O convidado desta edição é o pesquisador Marcelo Kischinhevsky, membro do Conselho Geral da Rede de Rádios Universitárias do Brasil (Rubra), professor da Escola de Comunicação (ECO) e diretor do Núcleo de Rádio e TV da Universidade Federal do Rio de Janeiro (UFRJ). Kischinhevsky dá aulas nos cursos de Jornalismo, Rádio e TV, e no programa de pós-graduação da UFRJ. Ele lidera o Grupo de Pesquisa Mediações e Interações Radiofônicas. 

Kischinhevsky afirmou que a expansão da RNCP marca “a retomada de um projeto de comunicação pública que remonta à criação da Empresa Brasil de Comunicação, a EBC, em 2008, e que ficou estacionado durante esses anos de muitos retrocessos”. Para o professor, o Brasil precisa fortalecer as emissoras que praticam comunicação pública no País. Uma questão fundamental a ser enfrentada é a do financiamento. 

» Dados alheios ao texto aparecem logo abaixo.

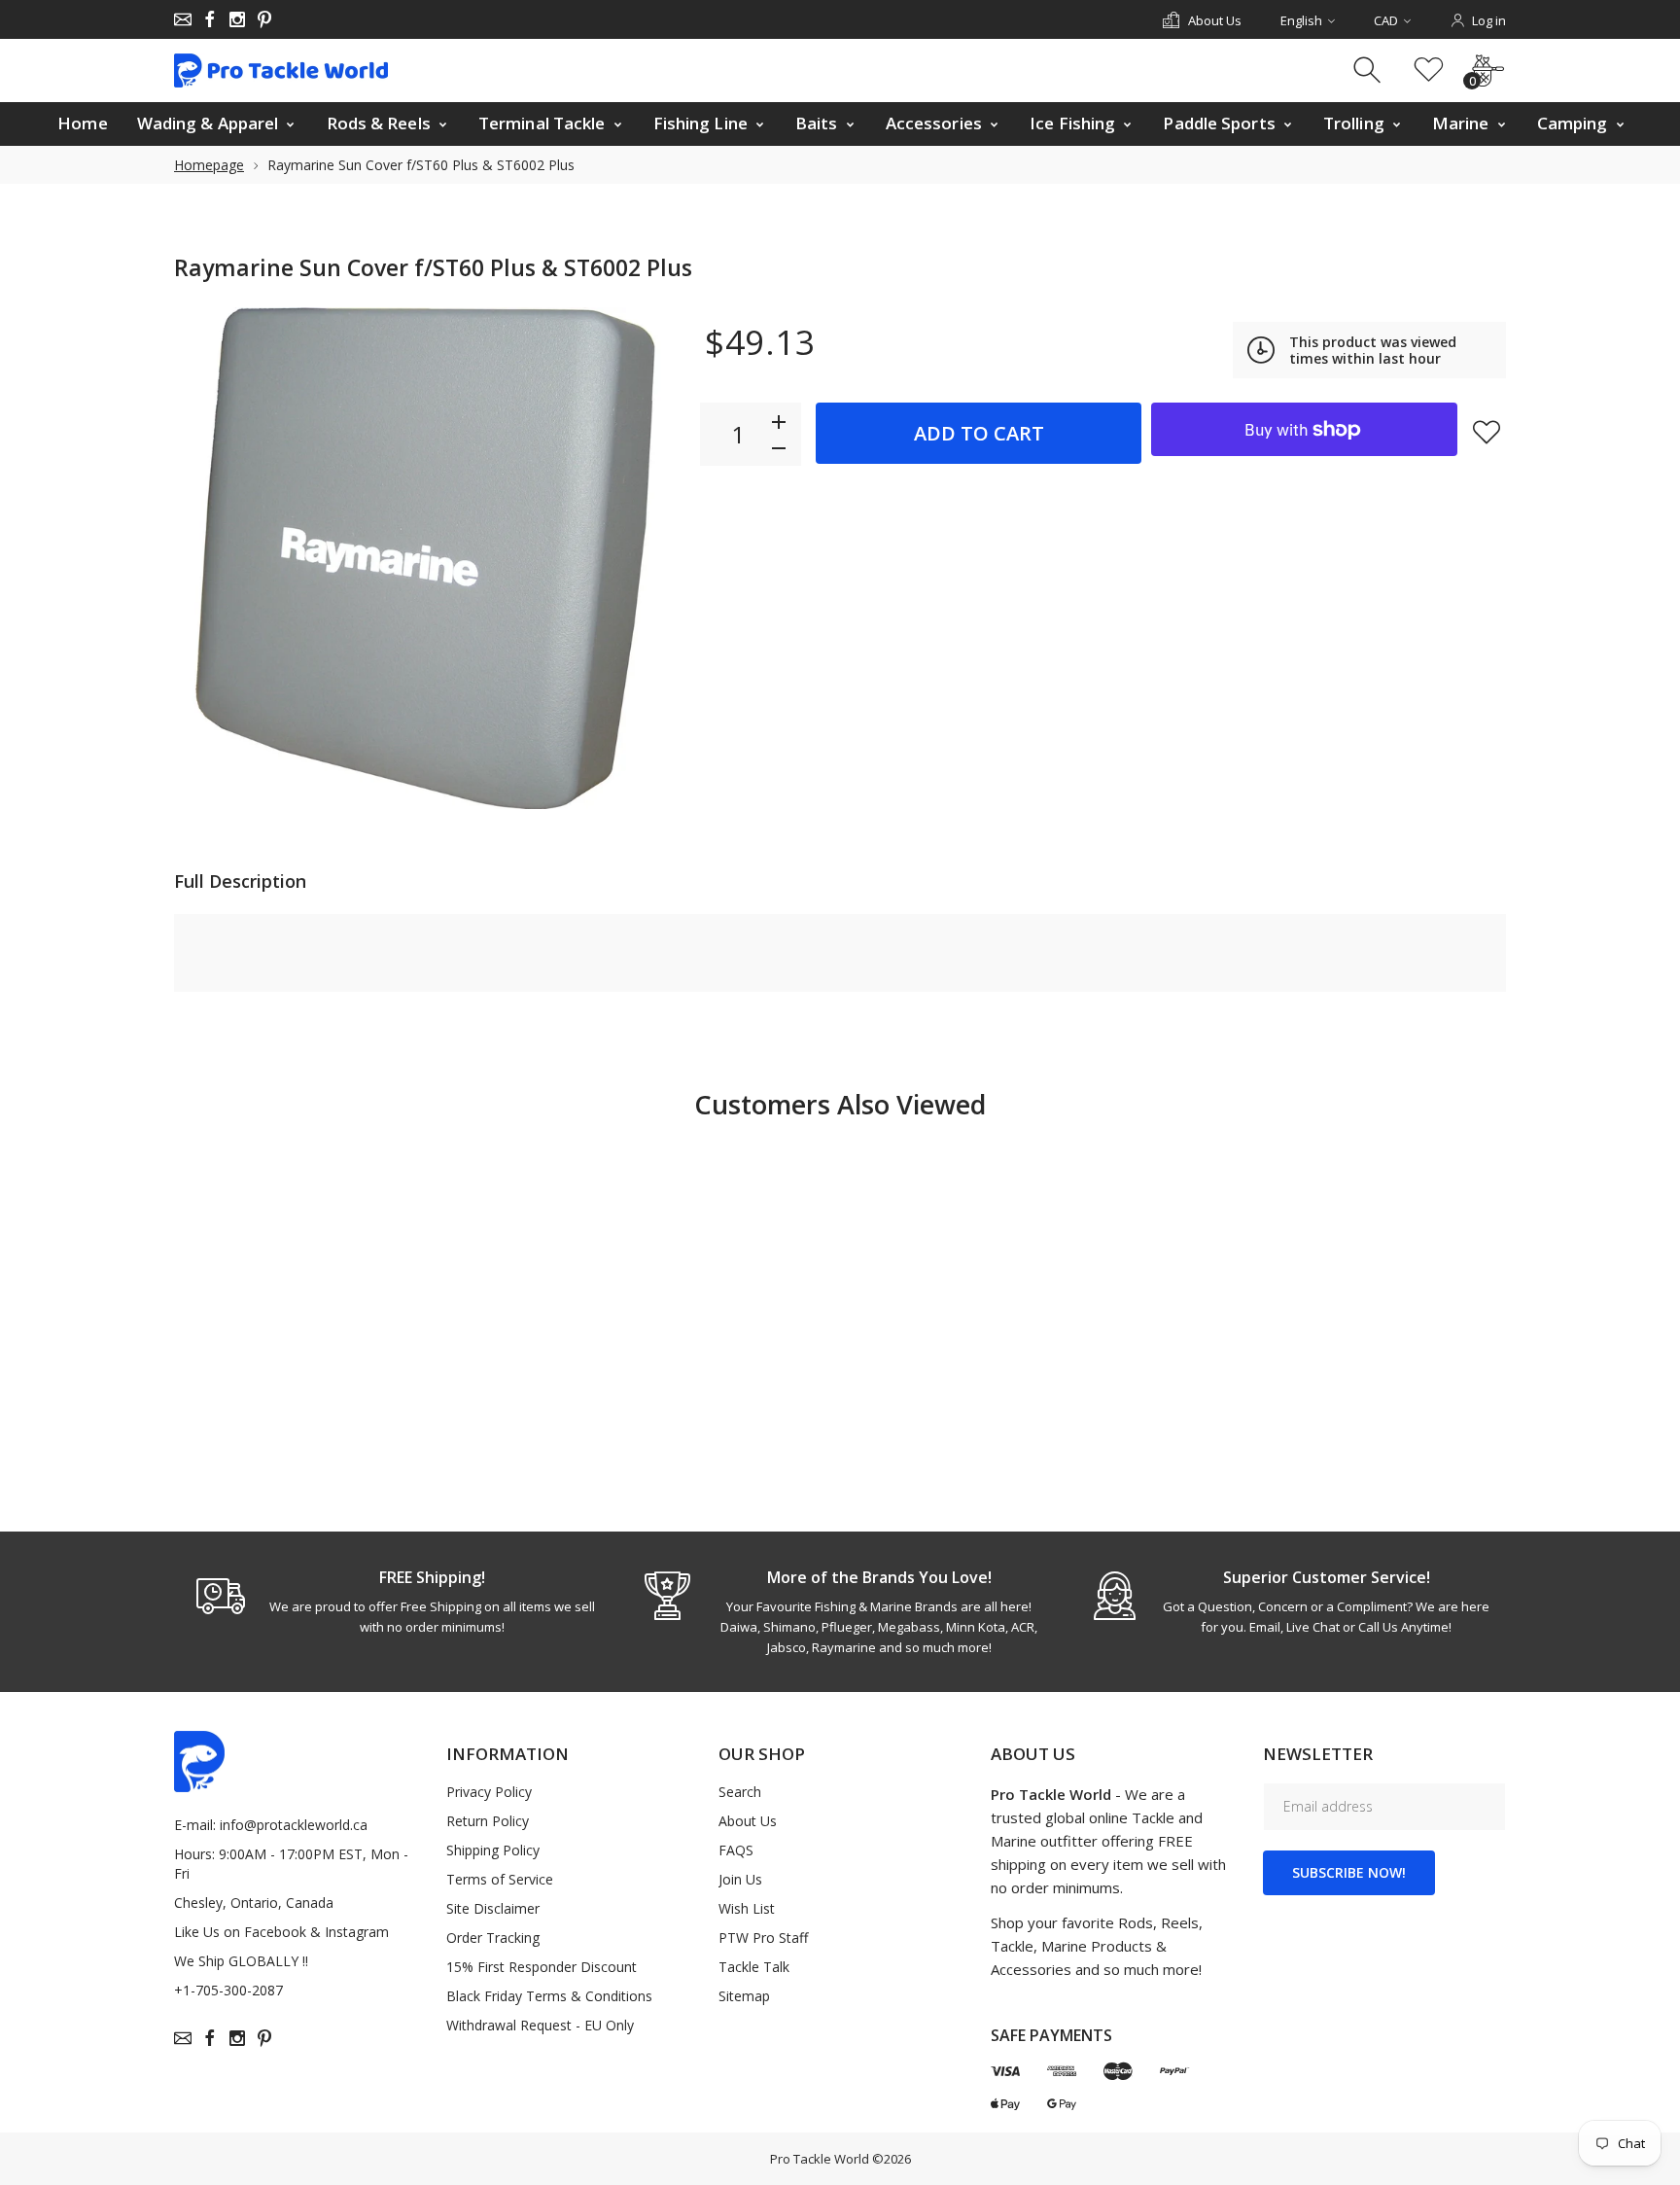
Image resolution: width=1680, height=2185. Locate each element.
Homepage (209, 165)
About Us (747, 1821)
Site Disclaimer (493, 1908)
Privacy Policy (489, 1791)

“A comunicação pública sofre com a falta de financiamento de forma histórica no Brasil”, afirmou o professor da UFRJ. Diferentemente do caso brasileiro, vários países democráticos garantem recursos para manter sistemas de emissoras públicas. Países europeus, os Estados Unidos e várias nações industrializadas e desenvolvidas “têm políticas muito sólidas de comunicação pública e, no Brasil, a gente não tem essa tradição”, completou. 

Durante a entrevista, o professor da UFRJ comentou os momentos difíceis que a comunicação pública atravessou nos últimos anos quando foi confundida com a comunicação estatal. Para Kischinhevsky, a Constituição Federal de 1988 deixou um problema porque não fez distinção entre os sistemas público e estatal para o serviço de radiodifusão no Brasil. 

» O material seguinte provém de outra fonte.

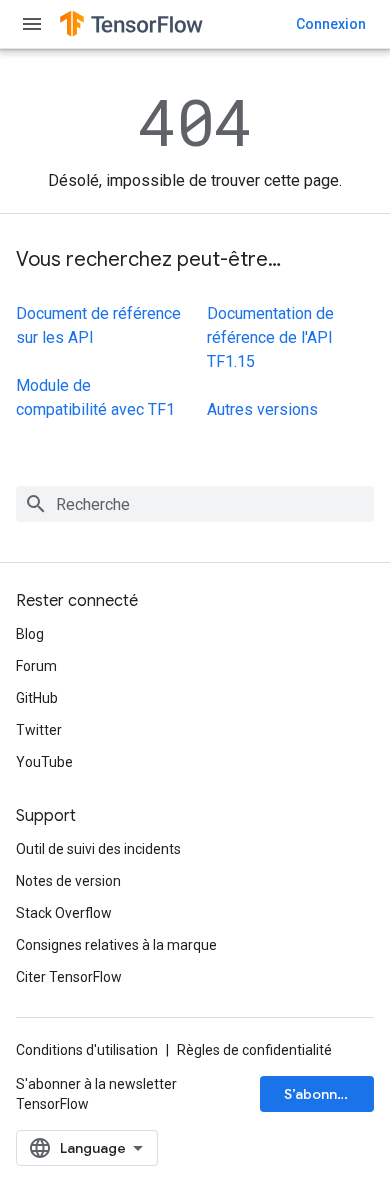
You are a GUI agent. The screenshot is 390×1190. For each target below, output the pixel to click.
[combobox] (195, 504)
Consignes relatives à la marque (116, 945)
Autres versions (262, 409)
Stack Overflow (64, 913)
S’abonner (318, 1094)
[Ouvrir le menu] (32, 24)
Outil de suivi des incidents (98, 849)
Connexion (331, 24)
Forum (36, 666)
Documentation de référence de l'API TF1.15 (270, 337)
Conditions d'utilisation (87, 1050)
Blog (30, 634)
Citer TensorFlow (69, 977)
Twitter (39, 730)
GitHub (37, 698)
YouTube (44, 762)
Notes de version (68, 881)
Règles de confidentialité (254, 1050)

O artigo 223 da Constituição Federal instituiu o princípio da complementaridade dos sistemas privado, público e estatal para a radiodifusão sonora e de sons e imagens. No entanto, a regulamentação do texto nunca foi feita. 

Kischinhevsky acredita que o Estado precisa de meios próprios de comunicação estatal para que as pessoas tenham acesso a campanhas de utilidade pública e para que recebam informações importantes em situações de emergência. 

A comunicação pública, por sua vez, afirma o pesquisador, tem que trabalhar “em outra lógica de construção de uma agenda pública de debate, de discussão de grandes temas da atualidade, de contextualização, aprofundando [os debates] em relação ao que a mídia comercial e ao que a própria mídia estatal não vão ter condições de fazer no dia a dia”.  

Na avaliação do professor, “existe uma clara complementaridade entre os três formatos de comunicação previstos na Constituição e é importante que a gente caminhe em algum momento no curto e no médio prazo para a regulamentação efetiva dessa distinção”.

A UFRJ está entre as universidades federais que assinaram acordos de parceria com a EBC para a expansão da RNCP. Com isso, a instituição vai receber um canal de televisão aberta. Kischinhevsky afirma que existe um entendimento novo para tentar superar o formato em que a TV Brasil e a Rádio Nacional atuam como cabeças de rede que transmitem conteúdo para todo o País com pouca programação local. Ele conta que há uma nova mentalidade de fortalecer o intercâmbio de conteúdo entre as instituições de ensino e as emissoras que integram a RNCP. 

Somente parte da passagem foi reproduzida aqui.